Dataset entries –
────────────────────

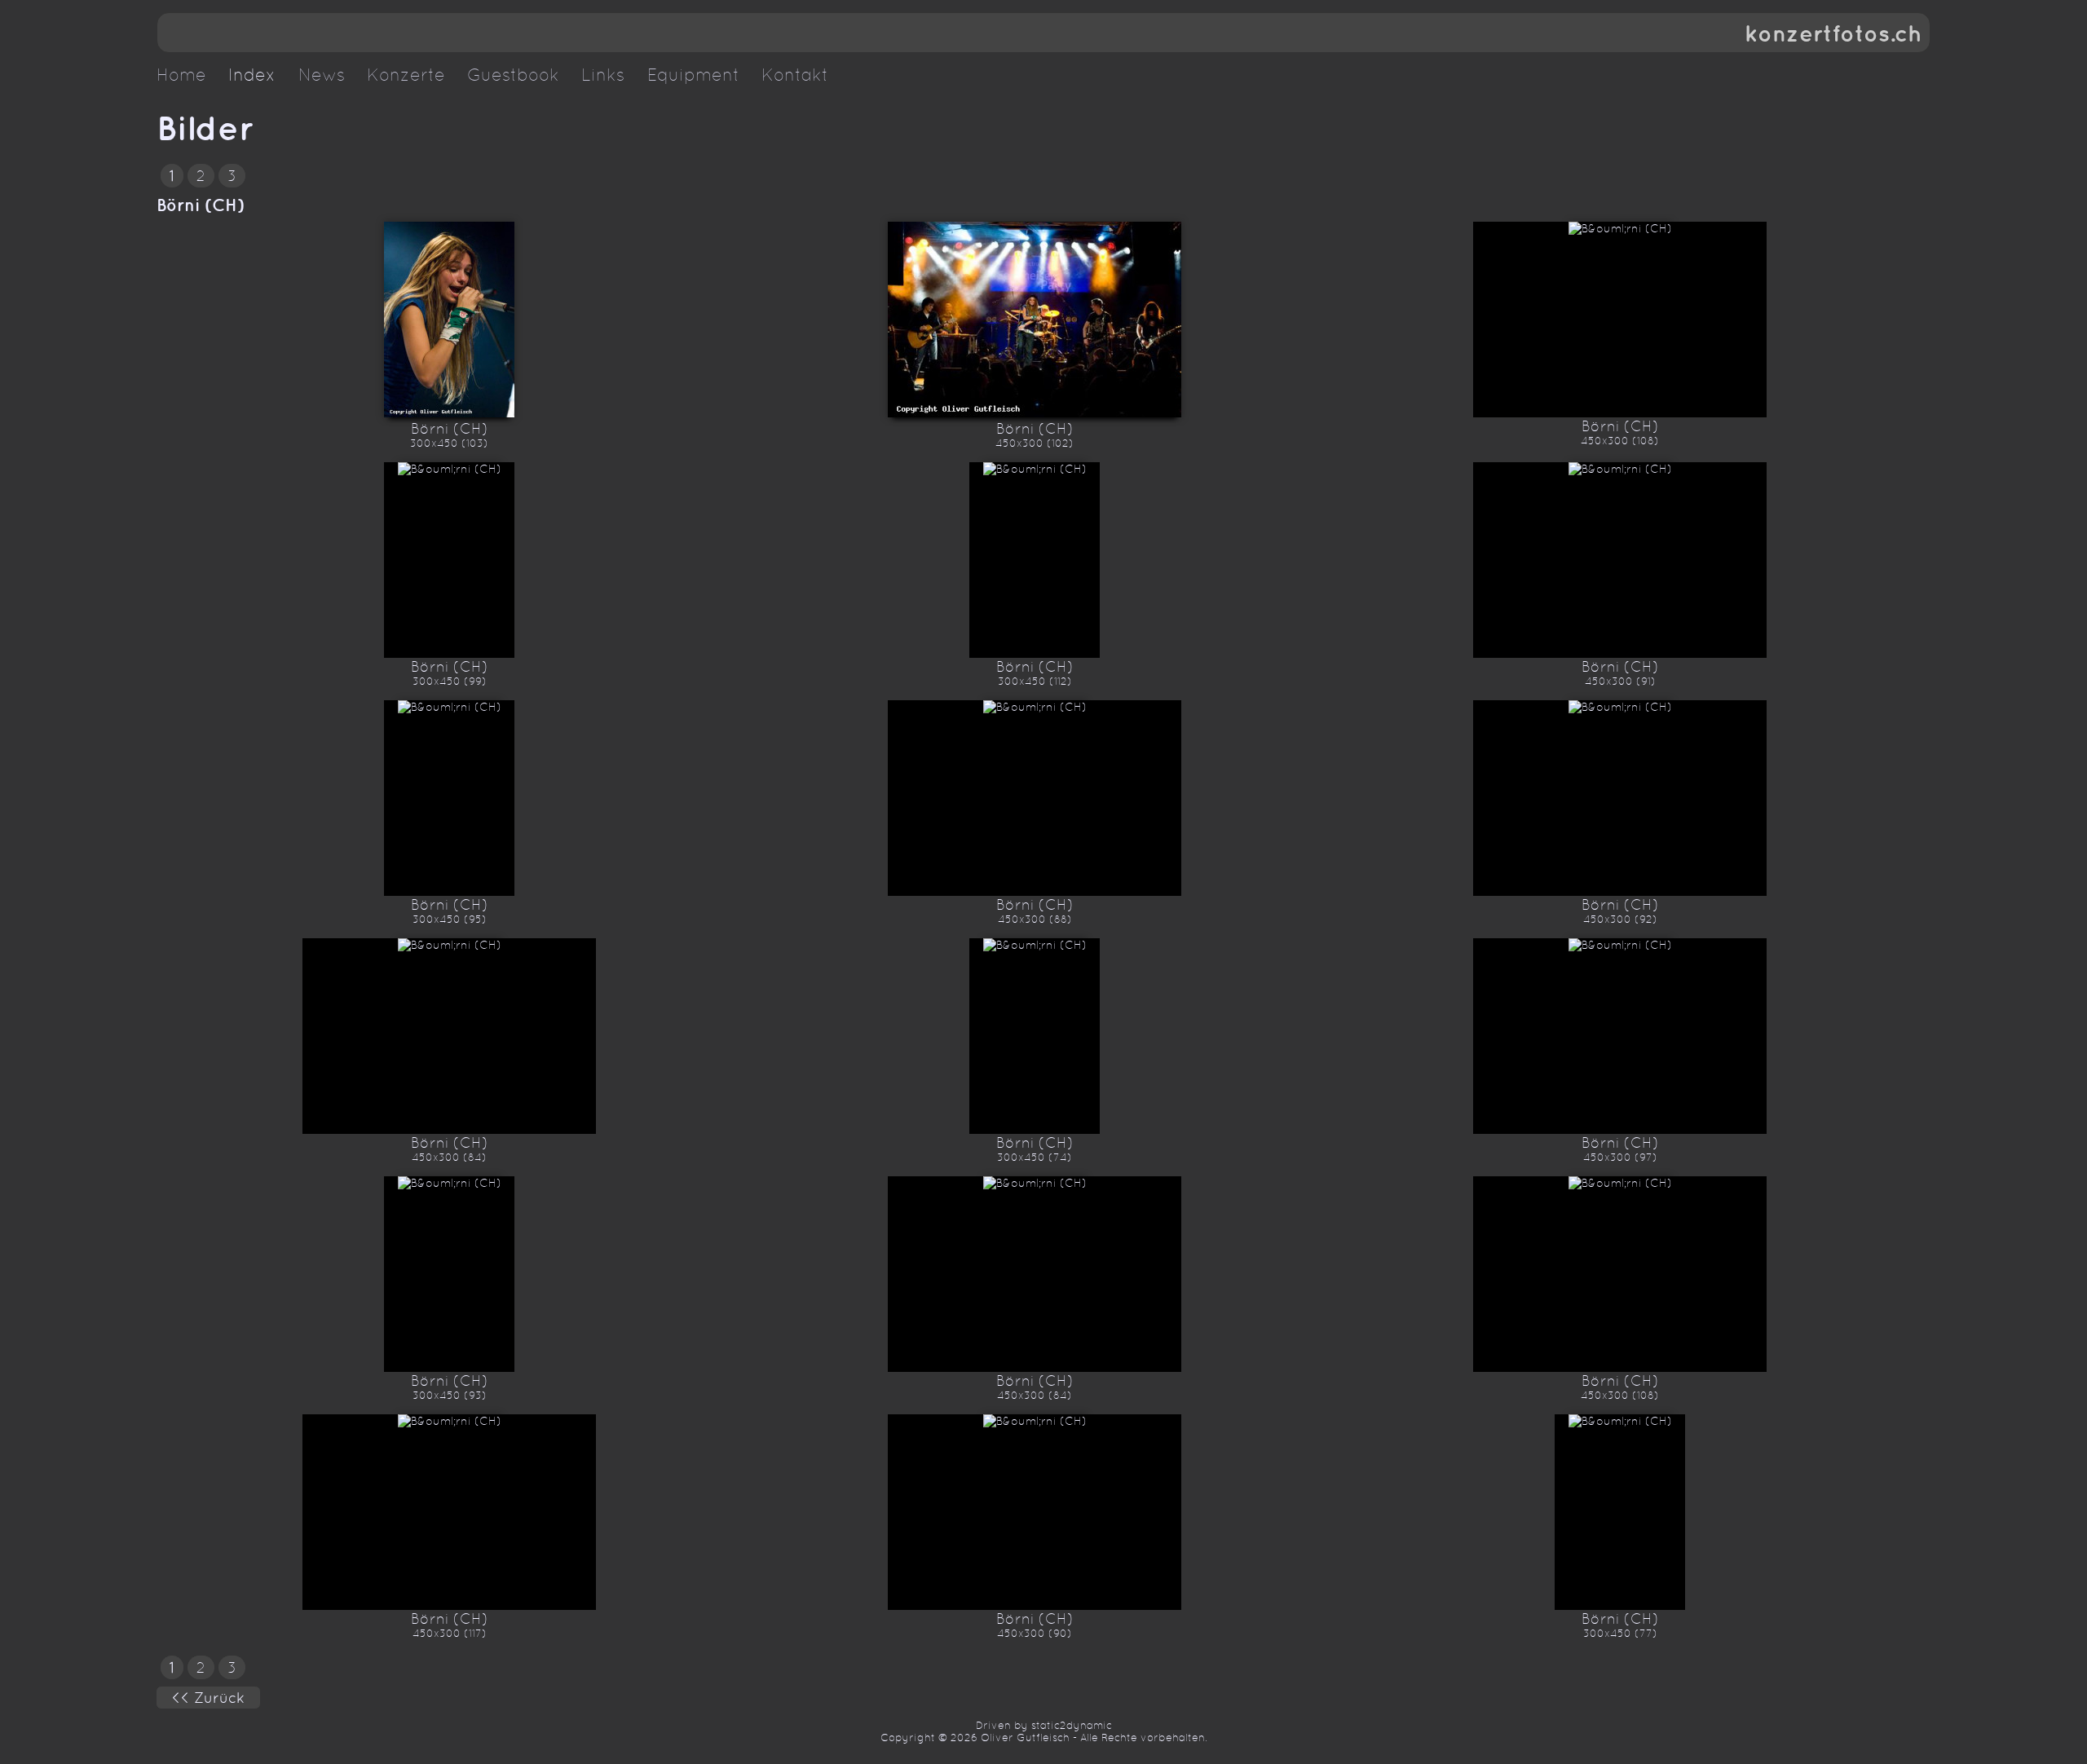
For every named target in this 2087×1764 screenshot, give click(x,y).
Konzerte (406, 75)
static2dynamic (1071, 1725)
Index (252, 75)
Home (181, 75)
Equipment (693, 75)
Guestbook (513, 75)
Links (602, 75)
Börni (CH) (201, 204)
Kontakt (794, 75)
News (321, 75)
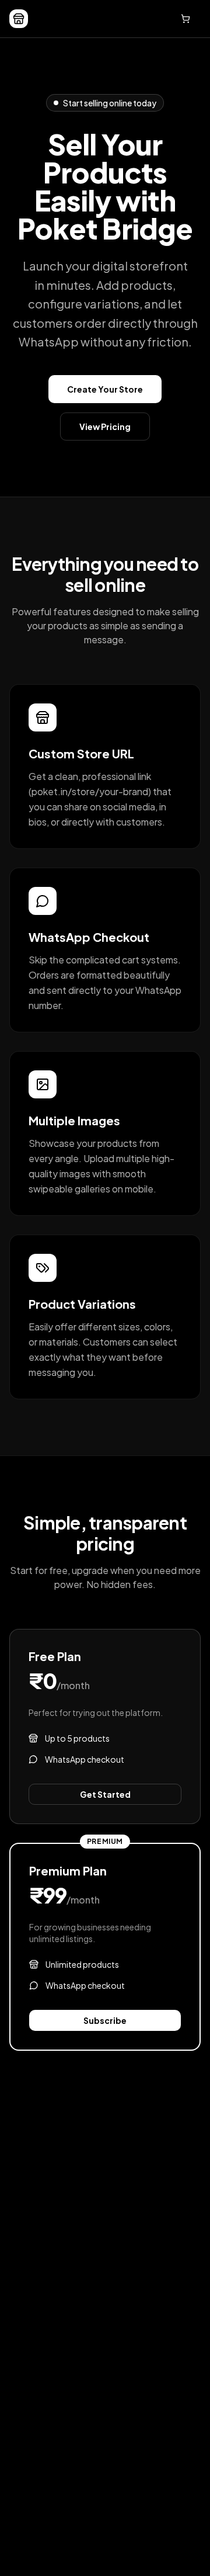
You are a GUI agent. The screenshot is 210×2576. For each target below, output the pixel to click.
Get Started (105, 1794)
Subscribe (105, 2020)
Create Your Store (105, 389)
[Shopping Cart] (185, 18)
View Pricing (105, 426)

────────────────────

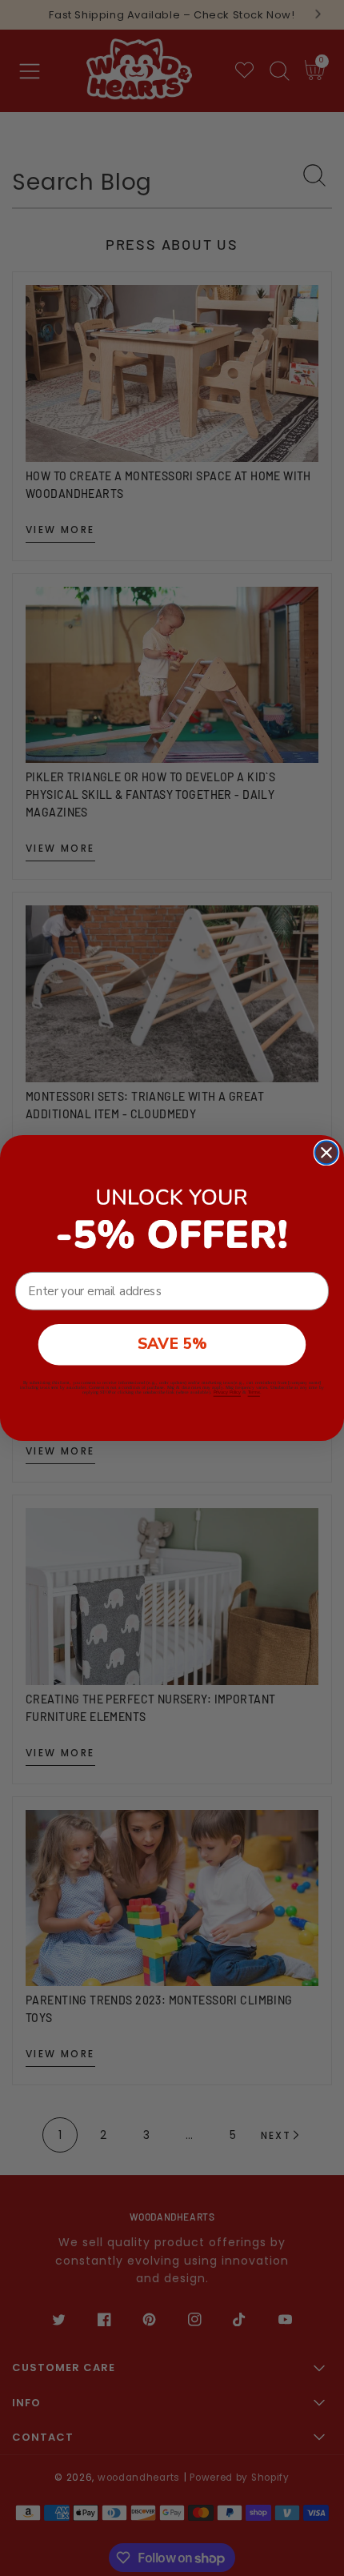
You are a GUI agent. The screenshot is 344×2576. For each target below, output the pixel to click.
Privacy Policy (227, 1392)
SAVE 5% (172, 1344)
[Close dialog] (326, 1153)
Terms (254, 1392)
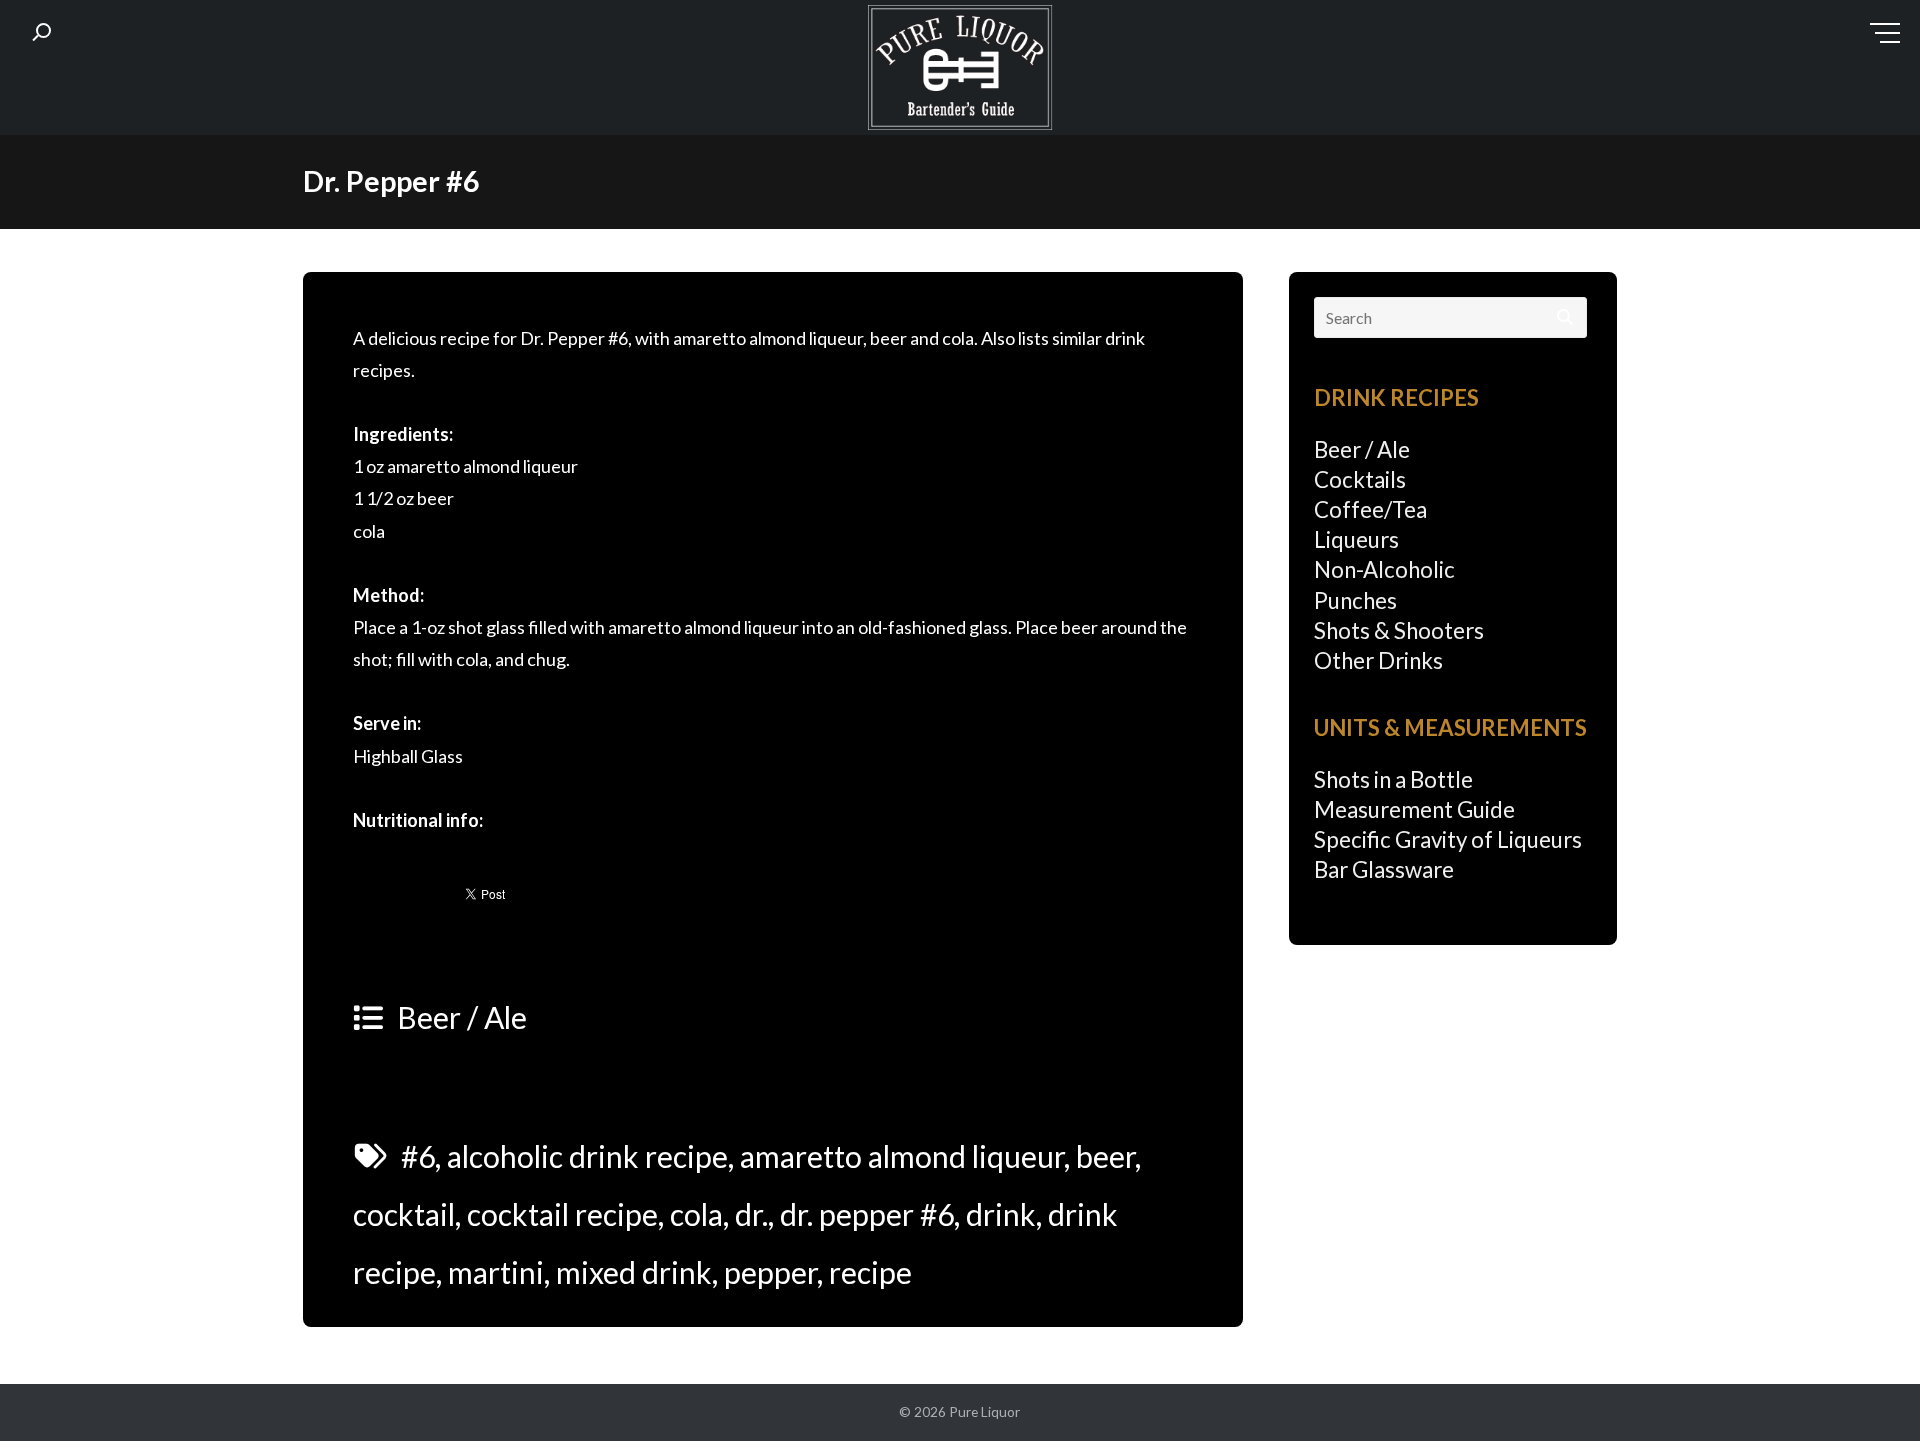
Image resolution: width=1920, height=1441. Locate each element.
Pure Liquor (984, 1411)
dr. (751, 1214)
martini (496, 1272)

────────────────────

Problem statement – Respond with a single number, namely how many lines of the entries contain the word "each".

Response below – 3